Las condiciones te obligaban a dar un depósito mínimo de 25.000 dólares y Lafayette proporcionaba todo el hardware y software necesario para realizar las transacciones. A cambio, cobraban una comisión de dos centavos por acción en cada operación que llevaras a cabo. Si querías, como ocurría con casi todos, también ofrecían un endeudamiento bastante elevado de tu depósito. Me registré, aboné 200.000 dólares y pacté un endeudamiento que superaba en dos veces y media esa cantidad, lo cual significaba, en la práctica, que comenzaría esa nueva fase de mi carrera profesional con medio millón de dólares a mi disposición.

Por la mañana tuve que asistir a un breve curso introductorio. Luego pasé casi toda la tarde hablando con algunos corredores y observando la sala. El ambiente en Lafayette era, como pronosticó Kevin, amigable y cooperativo. La idea era que todos participábamos de aquello, que trabajábamos contra los grandes actores del mercado. Pero no tardé mucho en darme cuenta de que había facciones en la sala, grandes personalidades, y que la dinámica no siempre sería tan fácil de interpretar. También había distintos estilos de corretaje. El tipo que se sentaba a mi izquierda, por ejemplo, tecleaba como un maniaco y no parecía investigar ni analizar nada.

– ¿Qué son esas acciones? -le pregunté, señalando un símbolo que aparecía en su pantalla una vez me hube sentado.

– Ni idea -farfulló, sin apartar los ojos de lo que tenía entre manos-. Tiene mucha difusión y se está moviendo. Eso es todo lo que necesito saber.

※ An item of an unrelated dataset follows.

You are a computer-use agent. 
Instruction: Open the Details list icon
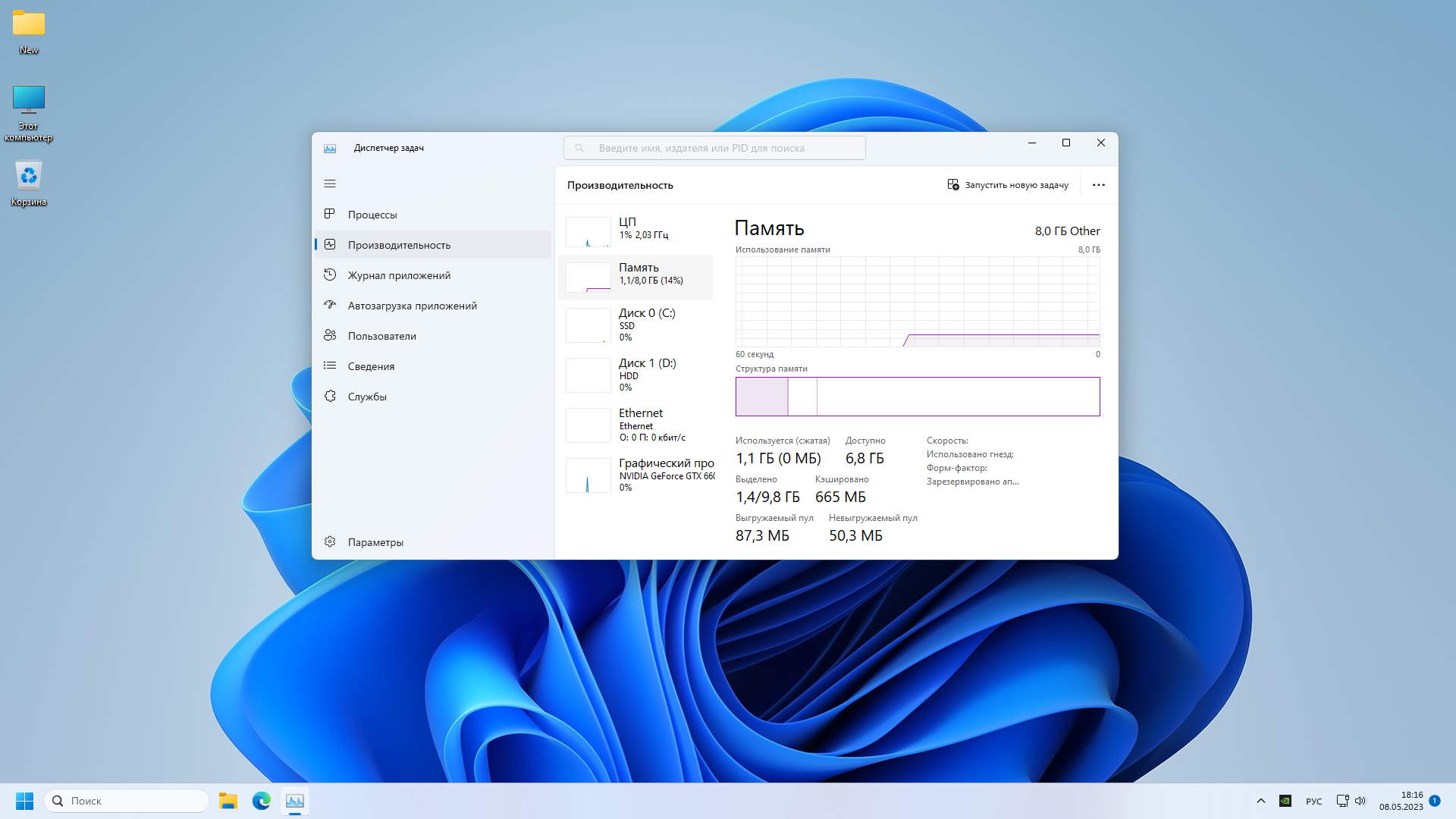click(x=330, y=366)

Otros corredores parecían más cautos e indagaban bastante, observando los televisores atornillados a la pared lateral, dirigiéndose a una terminal de Bloomberg situada al otro extremo de la sala, o simplemente cerniéndose sobre interminables gráficas de valores que tenían en pantalla. En cualquier caso, cuando consideré que había calibrado la sala y su ambiente, empecé a trabajar en el espacio que se me había asignado, buscando posibles operaciones. Pero, como era mi primer día de trabajo, me lo tomé con bastante calma, y al cerrar mis posiciones antes de que sonara la campana del cierre sólo había conseguido cinco mil dólares más. Habida cuenta de mi breve historial, no me pareció gran cosa, pero algunos de los allí presentes no estaban de acuerdo con esa apreciación. El chico nuevo había despertado cierta curiosidad en la sala, por no decir desconfianza. Alguien me preguntó con bastante indecisión si quería unirme a un grupo que iba a tomar una copa en un local de Pier 17 Pavilion, pero rechacé la oferta. Todavía no quería formar ninguna alianza.